Bidik Gelar Juara di Musim Baru
Menatap kompetisi musim 2026/2027, Candra menegaskan bahwa manajemen akan terus berupaya meningkatkan prestasi tim dan mewujudkan target meraih gelar juara yang menjadi harapan seluruh Bonek dan Bonita.
“Kami memahami ekspektasi besar yang dimiliki Bonek dan Bonita.
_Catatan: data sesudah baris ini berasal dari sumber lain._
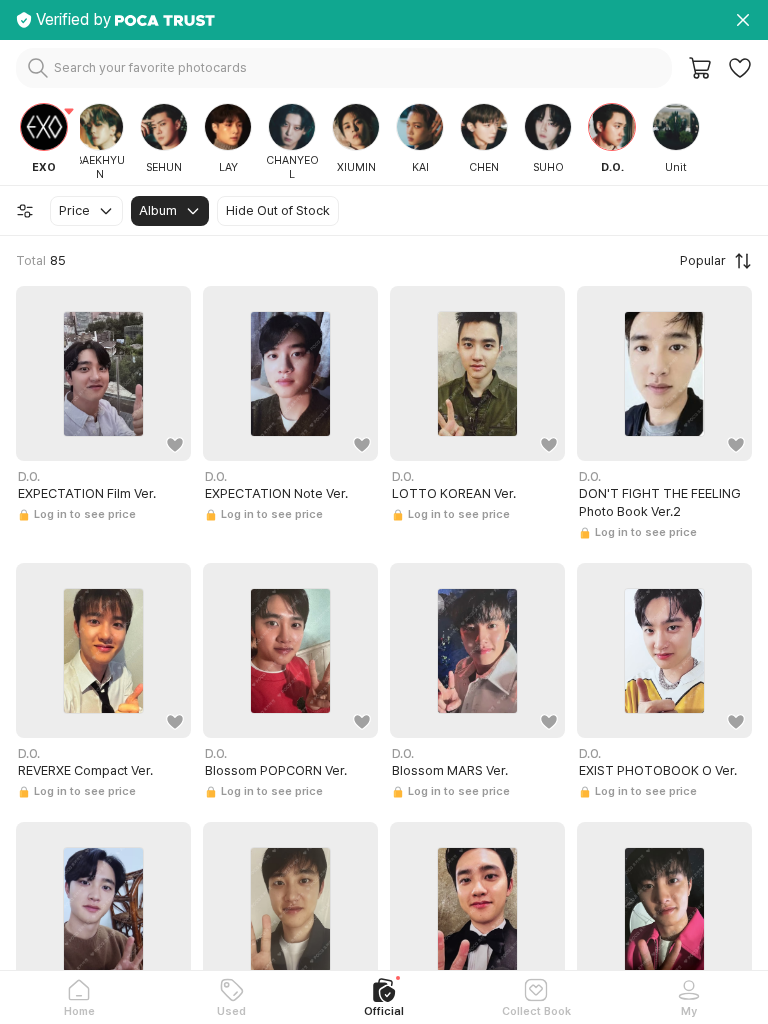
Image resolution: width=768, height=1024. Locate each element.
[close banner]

Karena itu, kami terus bekerja keras mempersiapkan tim sebaik mungkin,” ujarnya.
Keseriusan tersebut diwujudkan melalui penyusunan skuad yang dilakukan berdasarkan kebutuhan tim dan rekomendasi jajaran pelatih yang dipimpin Bernardo Tavares.
Pada perayaan ulang tahun ke-99 ini, Persebaya juga memberikan penghargaan kepada para pengguna aplikasi Persebaya Selamanya yang aktif mengikuti berbagai aktivasi digital sepanjang musim 2025/2026.
Memasuki usia ke-99, Persebaya tidak hanya merayakan perjalanan panjangnya sebagai salah satu klub tertua di Indonesia, tetapi juga mempertegas komitmennya untuk terus menjadi rumah bagi seluruh elemen yang mencintai sepak bola dan menjadikan persaudaraan sebagai kekuatan utama menuju usia satu abad.